• **Given data**
↓↓↓
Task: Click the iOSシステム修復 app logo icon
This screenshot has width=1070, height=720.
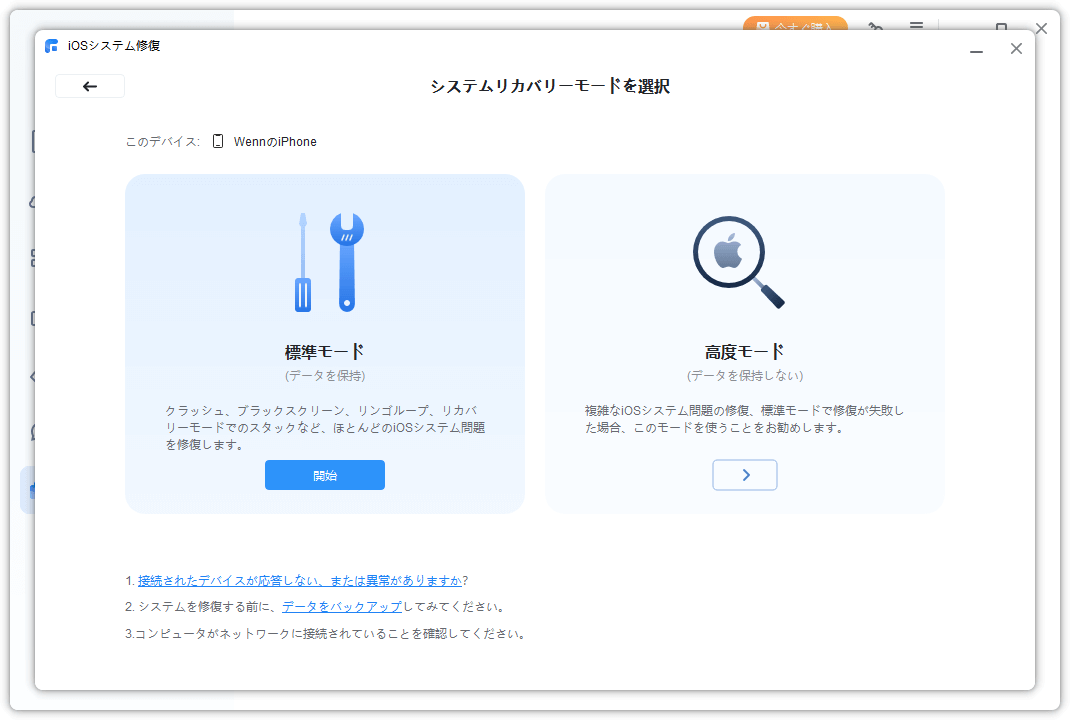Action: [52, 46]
↑↑↑
↓↓↓
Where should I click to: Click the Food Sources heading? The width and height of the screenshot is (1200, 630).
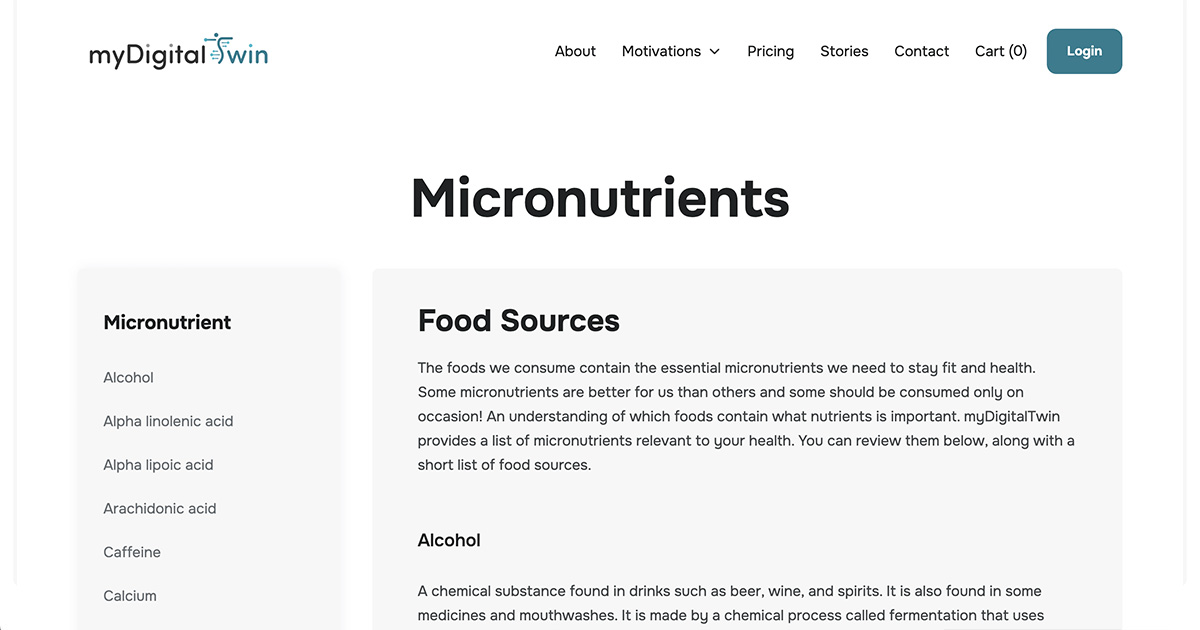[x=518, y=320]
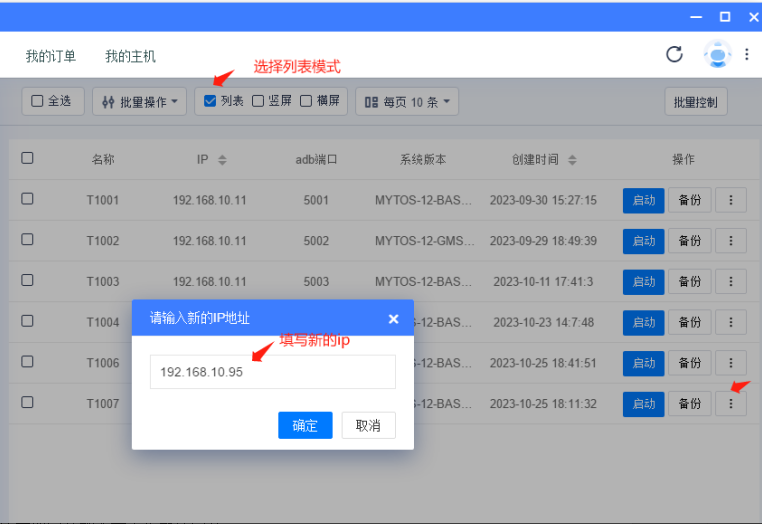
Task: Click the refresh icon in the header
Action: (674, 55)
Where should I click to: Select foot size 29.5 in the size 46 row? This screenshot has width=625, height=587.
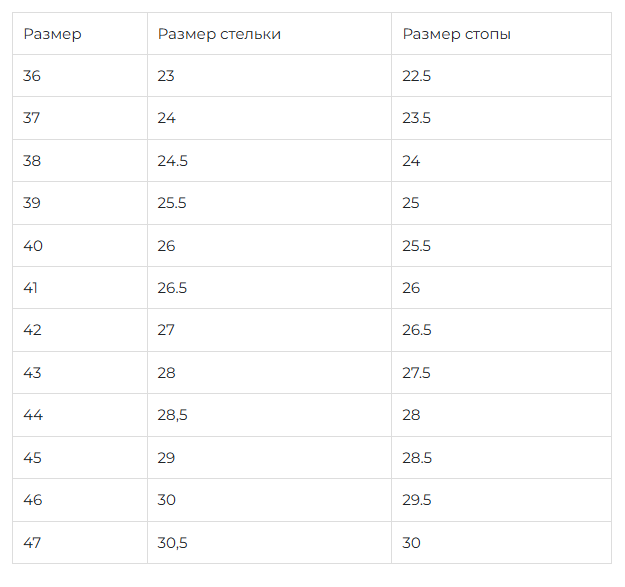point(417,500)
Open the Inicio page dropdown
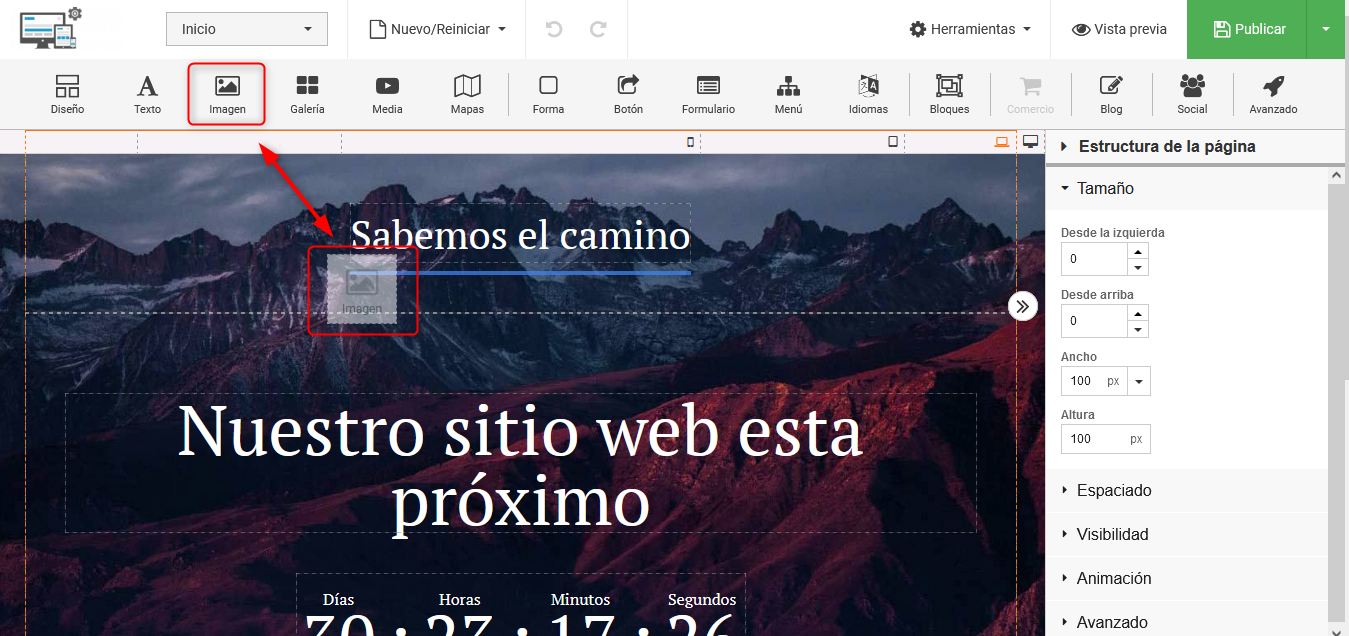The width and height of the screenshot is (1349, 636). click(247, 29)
↑↑↑
• **Short task**
Rewrite the lines above from the one containing "Where should I click to: Click" down to the one containing "The width and height of the screenshot is (1349, 636).", swapping "heading" for "title" and changing nothing else. Omit the pictures.

• **Written reply**
Where should I click to: Click the Food Sources title? The width and height of the screenshot is (1200, 630).
[x=518, y=320]
Task: Click the refresh icon in the header
Action: (674, 55)
Where should I click to: Select foot size 29.5 in the size 46 row? This screenshot has width=625, height=587.
point(417,500)
Open the Inicio page dropdown
The width and height of the screenshot is (1349, 636). click(247, 29)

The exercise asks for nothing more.